◆ STATED TASK:
Report each line of the records below that contains the string "This", treating uppercase and lowercase letters as distinct.

◆ PROVIDED RECORDS:
--------

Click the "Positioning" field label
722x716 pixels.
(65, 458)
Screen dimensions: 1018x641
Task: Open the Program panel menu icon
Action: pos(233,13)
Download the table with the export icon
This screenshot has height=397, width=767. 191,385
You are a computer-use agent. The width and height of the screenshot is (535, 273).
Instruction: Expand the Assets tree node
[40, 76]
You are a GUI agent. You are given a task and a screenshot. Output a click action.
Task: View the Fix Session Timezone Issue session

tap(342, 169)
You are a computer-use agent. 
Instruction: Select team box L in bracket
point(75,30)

--------

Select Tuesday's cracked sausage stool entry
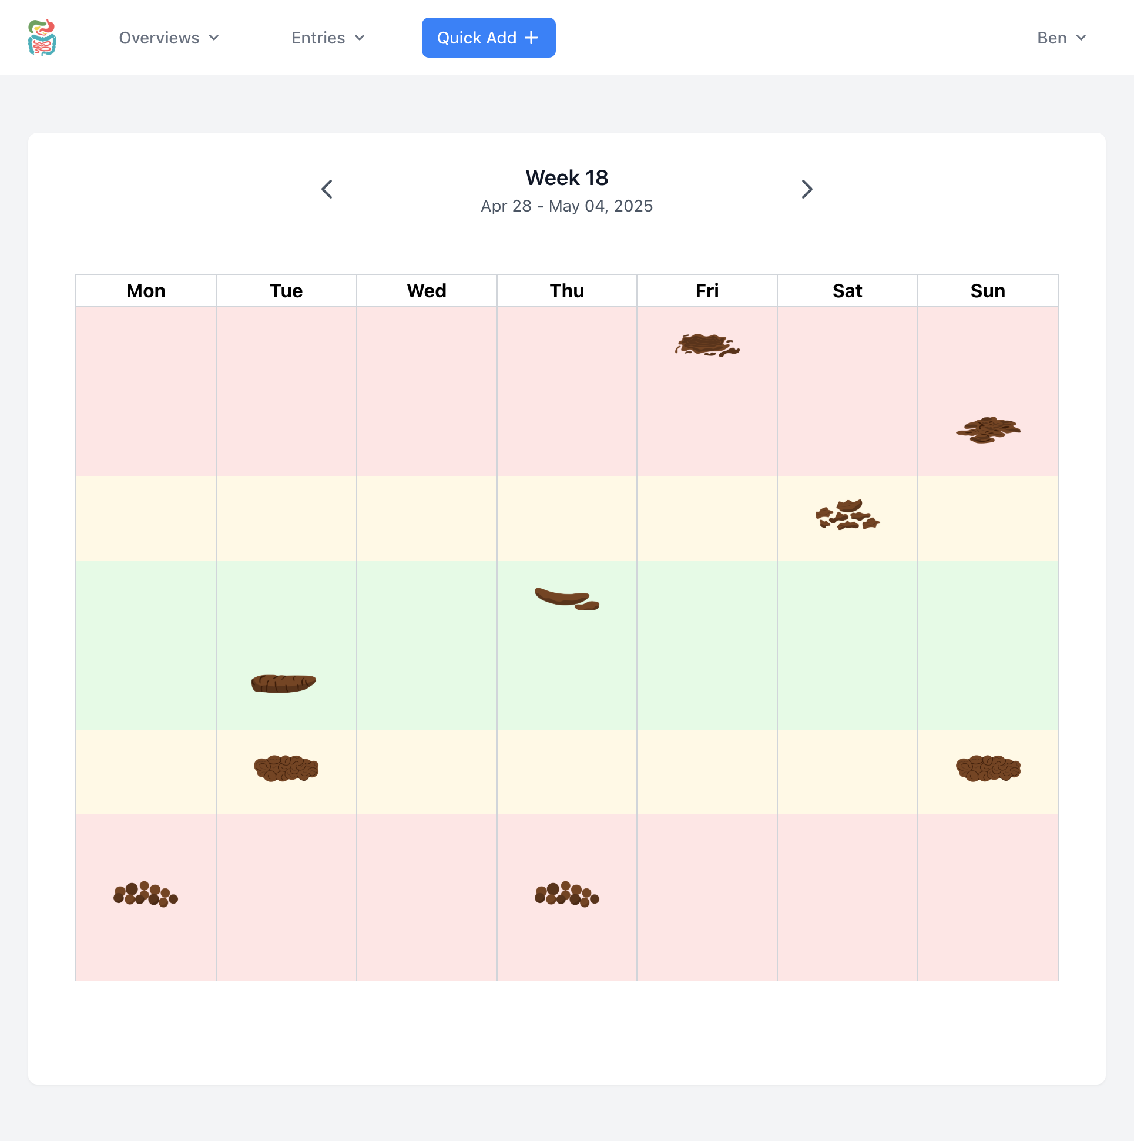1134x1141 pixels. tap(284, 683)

--------

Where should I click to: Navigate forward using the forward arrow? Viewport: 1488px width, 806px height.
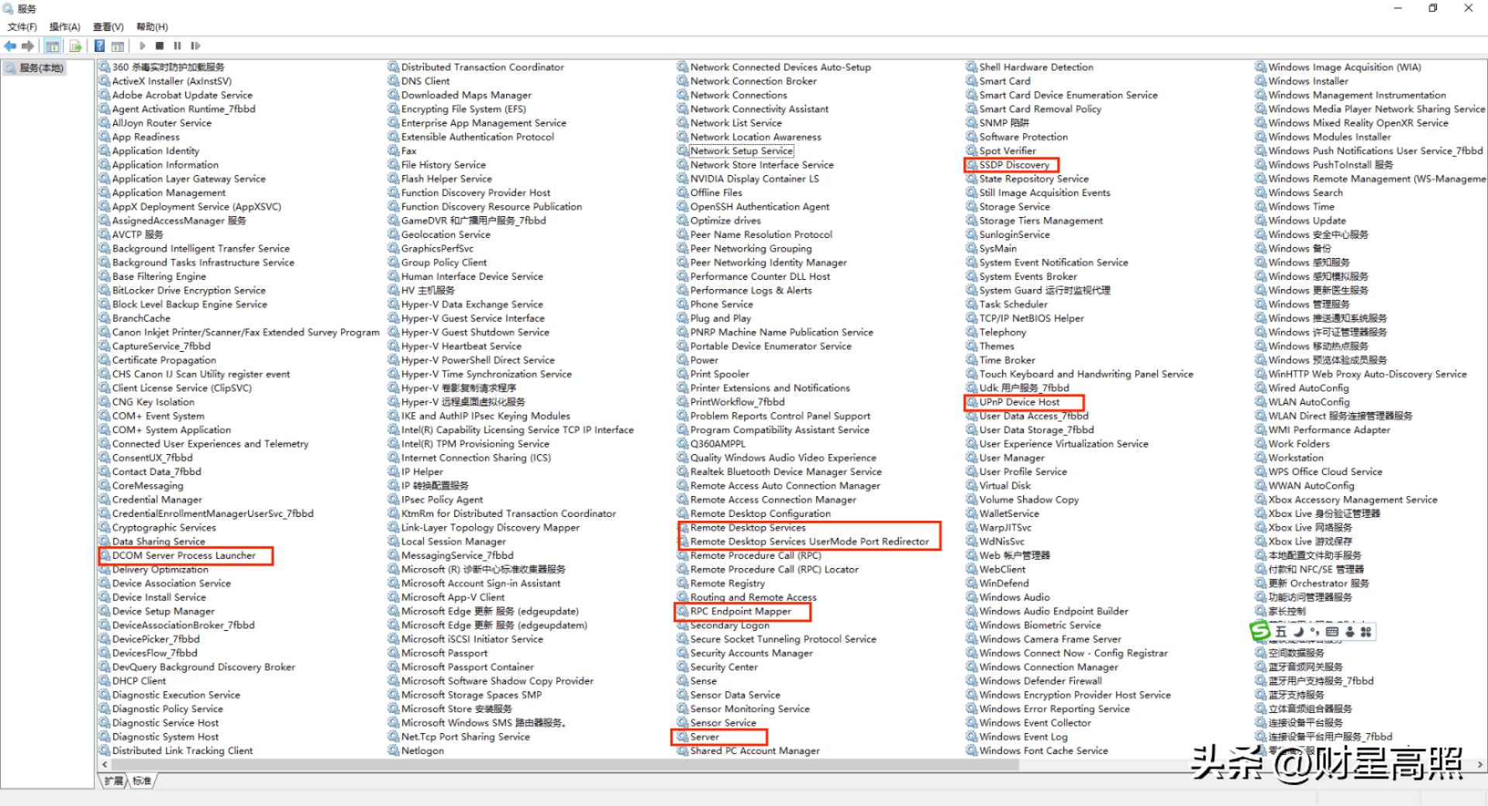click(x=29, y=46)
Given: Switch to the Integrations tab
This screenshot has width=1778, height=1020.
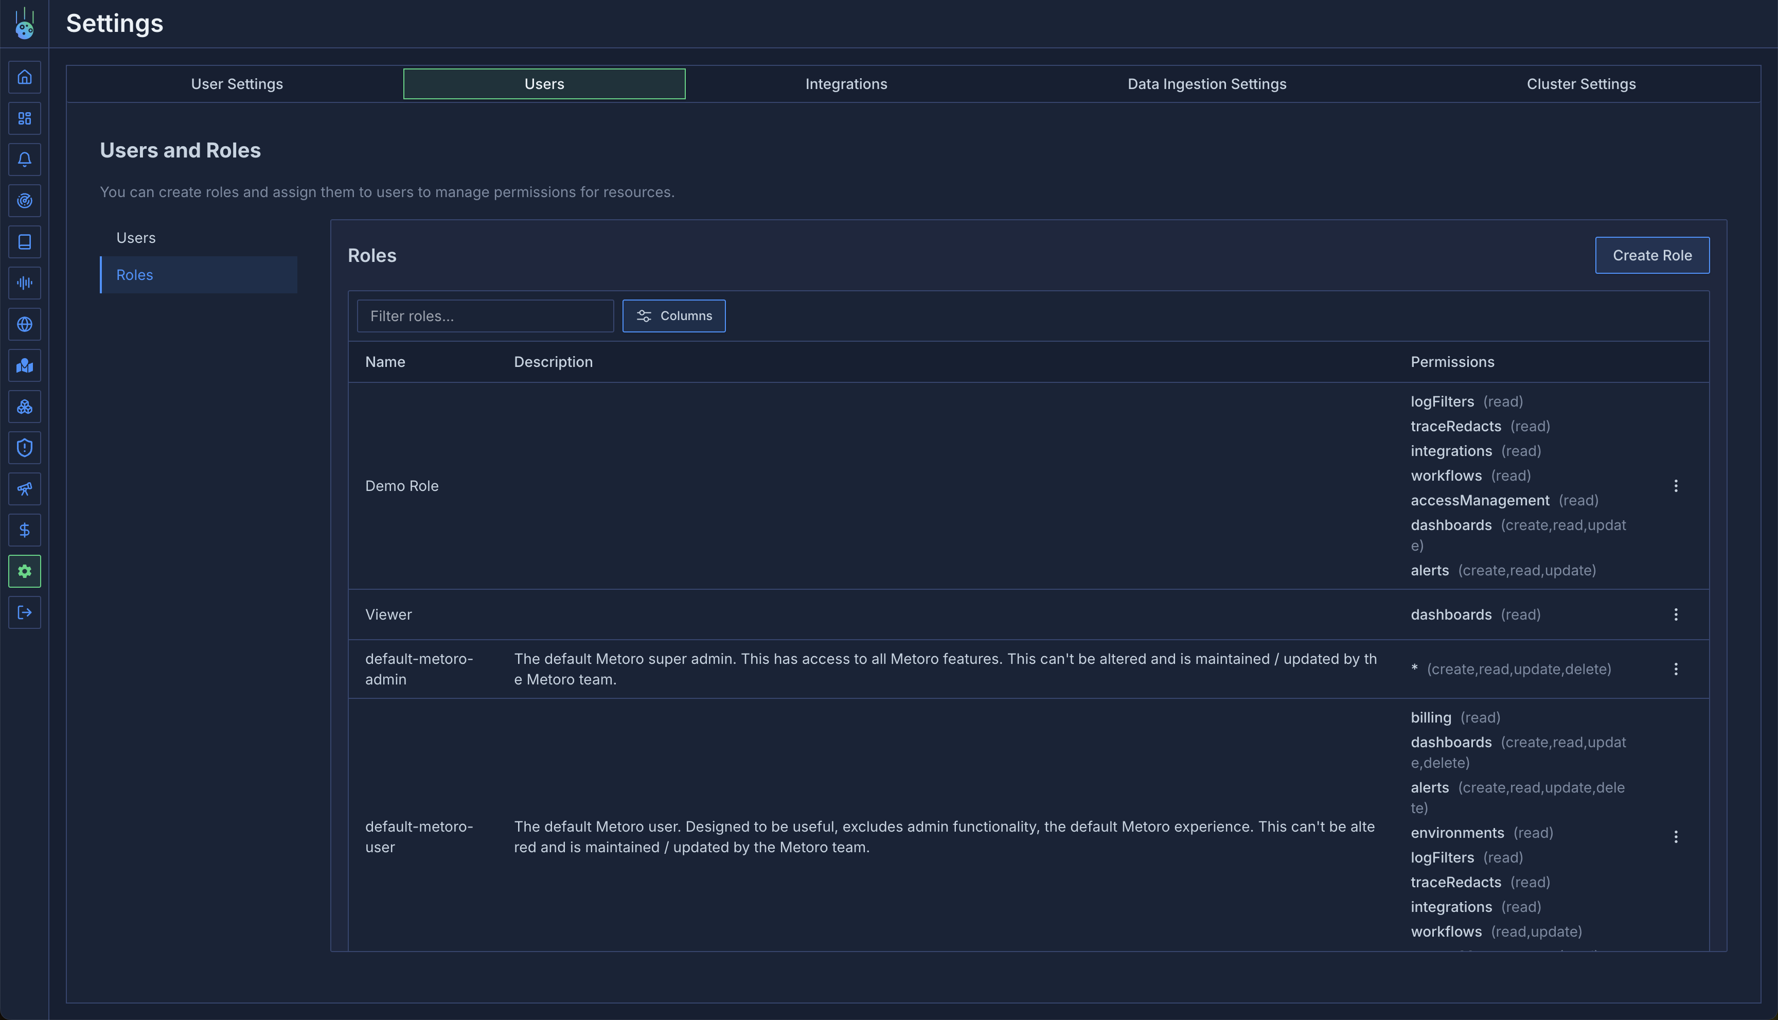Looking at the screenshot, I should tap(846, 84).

--------

◆ PROBLEM SOLUTION:
This screenshot has height=397, width=767. 191,385
This screenshot has width=1778, height=1020.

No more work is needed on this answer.